Just curious if anyone here has stayed on Venice Lido versus Venice proper itself. I thought it might be a neat idea but I'm up in the air...Any thoughts? 

Pros....The rooms I'm looking into at the Excelsior overlook the Adriatric versus a building or small canal on Venice proper . There's a beach, they have a pool (somewhat rare in Venice), they seem to offer a pretty nice spead for breakfast (the 4*s I've seen on Venice proper seem to be lacking in the breakfast department), they offer free private shuttle service into St. Marc's every 20 minutes (15-20 minute boat ride), it's bound to be much quieter at night. 

I usually like to start my vacation mornings by taking the girls for a swim (while letting the wife sleep in, having breakfast with the family at leisure. I also think taking the boat shuttle every morning/evening will be memorable for the kids.
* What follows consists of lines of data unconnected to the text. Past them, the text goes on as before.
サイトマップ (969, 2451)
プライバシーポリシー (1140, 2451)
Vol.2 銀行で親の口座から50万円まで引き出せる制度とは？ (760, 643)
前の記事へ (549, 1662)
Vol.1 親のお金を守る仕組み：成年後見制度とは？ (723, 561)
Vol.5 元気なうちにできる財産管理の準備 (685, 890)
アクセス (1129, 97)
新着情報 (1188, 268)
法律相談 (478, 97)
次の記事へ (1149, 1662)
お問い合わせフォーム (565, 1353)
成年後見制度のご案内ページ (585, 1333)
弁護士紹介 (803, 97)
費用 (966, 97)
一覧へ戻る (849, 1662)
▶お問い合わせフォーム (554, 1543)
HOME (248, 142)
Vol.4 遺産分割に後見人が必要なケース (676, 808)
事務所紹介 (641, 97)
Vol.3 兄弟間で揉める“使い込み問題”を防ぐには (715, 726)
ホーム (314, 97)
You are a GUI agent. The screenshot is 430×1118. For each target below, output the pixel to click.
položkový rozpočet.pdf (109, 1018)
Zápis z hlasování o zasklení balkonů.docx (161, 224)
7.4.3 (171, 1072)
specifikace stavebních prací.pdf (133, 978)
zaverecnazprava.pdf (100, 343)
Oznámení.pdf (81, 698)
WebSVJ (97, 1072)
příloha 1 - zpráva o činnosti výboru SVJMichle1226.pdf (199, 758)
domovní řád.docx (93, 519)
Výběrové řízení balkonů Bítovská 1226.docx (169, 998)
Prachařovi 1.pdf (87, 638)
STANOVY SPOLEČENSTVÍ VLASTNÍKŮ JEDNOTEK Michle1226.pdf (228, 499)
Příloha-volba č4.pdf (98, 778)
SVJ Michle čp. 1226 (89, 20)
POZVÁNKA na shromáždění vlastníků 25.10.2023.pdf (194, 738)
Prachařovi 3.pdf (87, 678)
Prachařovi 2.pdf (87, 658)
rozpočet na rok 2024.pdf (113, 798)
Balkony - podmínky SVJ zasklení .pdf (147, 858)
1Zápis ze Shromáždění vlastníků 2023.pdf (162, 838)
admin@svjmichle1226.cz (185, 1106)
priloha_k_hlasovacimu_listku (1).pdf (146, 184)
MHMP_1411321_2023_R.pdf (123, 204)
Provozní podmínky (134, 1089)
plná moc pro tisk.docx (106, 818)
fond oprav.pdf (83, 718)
Cons...The shuttle still takes time (30-40 minutes for prep, waiting, & ride). I worry a bit about the kids losing a bit of the "Venice" experience as seaside resort close to Venice is still not "Venice" per se. The last shuttle back to the hotel is at midnight and with 2 kids, I doubt we'll want to be out too much later anyways. I myself often like to put the family to bed and go out for late night strolls (of course I can always explore Lido itself and enjoy the beach).

Any experience with stays on any of the other Islands? I thought about the St. Regis San Clemente Palace, but came to the conclusion that a small private Island might be a bit too small and too quiet overall.

Thanks in advance folks.


----------



## justonemore (Jul 2, 2009)

Just an update (although I've had no responses). In an odd twist of fate, I ended up booking with the St. Regis San Clemente Palace. I found a price that was just too good to pass on. They just re-opened in June after undergoing a 25 million euro interior renovation(I don't find the facade overly beautiful myself), so I figure they will be one of the nicer 5* properties in the region. While a bit on the small side, I suppose 20 acres of "garden" will be large enough for a stroll after a busy day in Venice proper, etc.

Here it is Gents.... My home for 6 nights in Venice...

Welcome to "The Rock".

https://imageshack.com/i/p84293b3j


----------



## Chouan (Nov 11, 2009)

Looks wonderful! I didn't comment because I'm not qualified to do so. I'd love to visit Venice but my wife won't go. She is convinced that the canals will smell....


----------



## Langham (Nov 7, 2012)

Chouan said:


> Looks wonderful! I didn't comment because I'm not qualified to do so. I'd love to visit Venice but my wife won't go. She is convinced that the canals will smell....


They can do, but I've been to worse-smelling places. Leave her at home, that's what I would do.


----------



## drlivingston (Jun 21, 2012)

Venice does have its odors... but, they are not noxious enough to be unpleasant. I told my wife that the odor is the combination of history and culture. Of course, in response, she rolled her eyes and continued to pinch her nose in mock disgust. Women...


----------